*** GIVEN ENTRIES ***

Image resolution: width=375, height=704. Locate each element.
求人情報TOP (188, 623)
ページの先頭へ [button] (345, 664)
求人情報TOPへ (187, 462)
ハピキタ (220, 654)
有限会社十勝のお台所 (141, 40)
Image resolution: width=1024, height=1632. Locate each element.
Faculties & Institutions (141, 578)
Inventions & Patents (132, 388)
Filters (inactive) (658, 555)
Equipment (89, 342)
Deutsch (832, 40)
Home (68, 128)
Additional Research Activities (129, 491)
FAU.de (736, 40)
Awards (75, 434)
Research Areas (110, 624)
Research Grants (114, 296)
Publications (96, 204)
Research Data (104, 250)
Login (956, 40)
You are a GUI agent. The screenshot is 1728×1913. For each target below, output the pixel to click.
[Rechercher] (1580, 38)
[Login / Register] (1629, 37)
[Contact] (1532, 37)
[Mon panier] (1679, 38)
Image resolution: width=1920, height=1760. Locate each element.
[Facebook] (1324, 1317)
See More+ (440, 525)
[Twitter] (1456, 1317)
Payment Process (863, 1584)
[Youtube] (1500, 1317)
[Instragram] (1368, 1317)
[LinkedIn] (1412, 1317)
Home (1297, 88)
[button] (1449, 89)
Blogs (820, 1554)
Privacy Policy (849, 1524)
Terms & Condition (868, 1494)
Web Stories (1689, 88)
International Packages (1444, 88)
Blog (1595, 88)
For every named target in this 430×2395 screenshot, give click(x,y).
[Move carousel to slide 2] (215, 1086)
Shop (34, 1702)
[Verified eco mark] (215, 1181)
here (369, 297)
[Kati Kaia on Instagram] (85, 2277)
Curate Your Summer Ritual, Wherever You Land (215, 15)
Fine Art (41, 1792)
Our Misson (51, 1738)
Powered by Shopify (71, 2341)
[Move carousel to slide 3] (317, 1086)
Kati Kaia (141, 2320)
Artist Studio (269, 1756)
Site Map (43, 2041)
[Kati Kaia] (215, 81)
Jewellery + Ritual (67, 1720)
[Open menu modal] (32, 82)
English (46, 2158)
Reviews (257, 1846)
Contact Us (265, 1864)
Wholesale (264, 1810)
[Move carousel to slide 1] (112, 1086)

*** End of GIVEN ENTRIES ***

WHAT THE EXERCISE ASKS: Give back the entire listing above, matching every line exactly.

EXERCISE SOLUTION:
Image resolution: width=375, height=704. Locate each element.
求人情報TOP (188, 623)
ページの先頭へ [button] (345, 664)
求人情報TOPへ (187, 462)
ハピキタ (220, 654)
有限会社十勝のお台所 (141, 40)
Image resolution: width=1024, height=1632. Locate each element.
Faculties & Institutions (141, 578)
Inventions & Patents (132, 388)
Filters (inactive) (658, 555)
Equipment (89, 342)
Deutsch (832, 40)
Home (68, 128)
Additional Research Activities (129, 491)
FAU.de (736, 40)
Awards (75, 434)
Research Areas (110, 624)
Research Grants (114, 296)
Publications (96, 204)
Research Data (104, 250)
Login (956, 40)
You are a GUI agent. The screenshot is 1728×1913. For each target below, output the pixel to click.
[Rechercher] (1580, 38)
[Login / Register] (1629, 37)
[Contact] (1532, 37)
[Mon panier] (1679, 38)
Image resolution: width=1920, height=1760. Locate each element.
[Facebook] (1324, 1317)
See More+ (440, 525)
[Twitter] (1456, 1317)
Payment Process (863, 1584)
[Youtube] (1500, 1317)
[Instragram] (1368, 1317)
[LinkedIn] (1412, 1317)
Home (1297, 88)
[button] (1449, 89)
Blogs (820, 1554)
Privacy Policy (849, 1524)
Terms & Condition (868, 1494)
Web Stories (1689, 88)
International Packages (1444, 88)
Blog (1595, 88)
For every named target in this 430×2395 screenshot, give click(x,y).
[Move carousel to slide 2] (215, 1086)
Shop (34, 1702)
[Verified eco mark] (215, 1181)
here (369, 297)
[Kati Kaia on Instagram] (85, 2277)
Curate Your Summer Ritual, Wherever You Land (215, 15)
Fine Art (41, 1792)
Our Misson (51, 1738)
Powered by Shopify (71, 2341)
[Move carousel to slide 3] (317, 1086)
Kati Kaia (141, 2320)
Artist Studio (269, 1756)
Site Map (43, 2041)
[Kati Kaia] (215, 81)
Jewellery + Ritual (67, 1720)
[Open menu modal] (32, 82)
English (46, 2158)
Reviews (257, 1846)
Contact Us (265, 1864)
Wholesale (264, 1810)
[Move carousel to slide 1] (112, 1086)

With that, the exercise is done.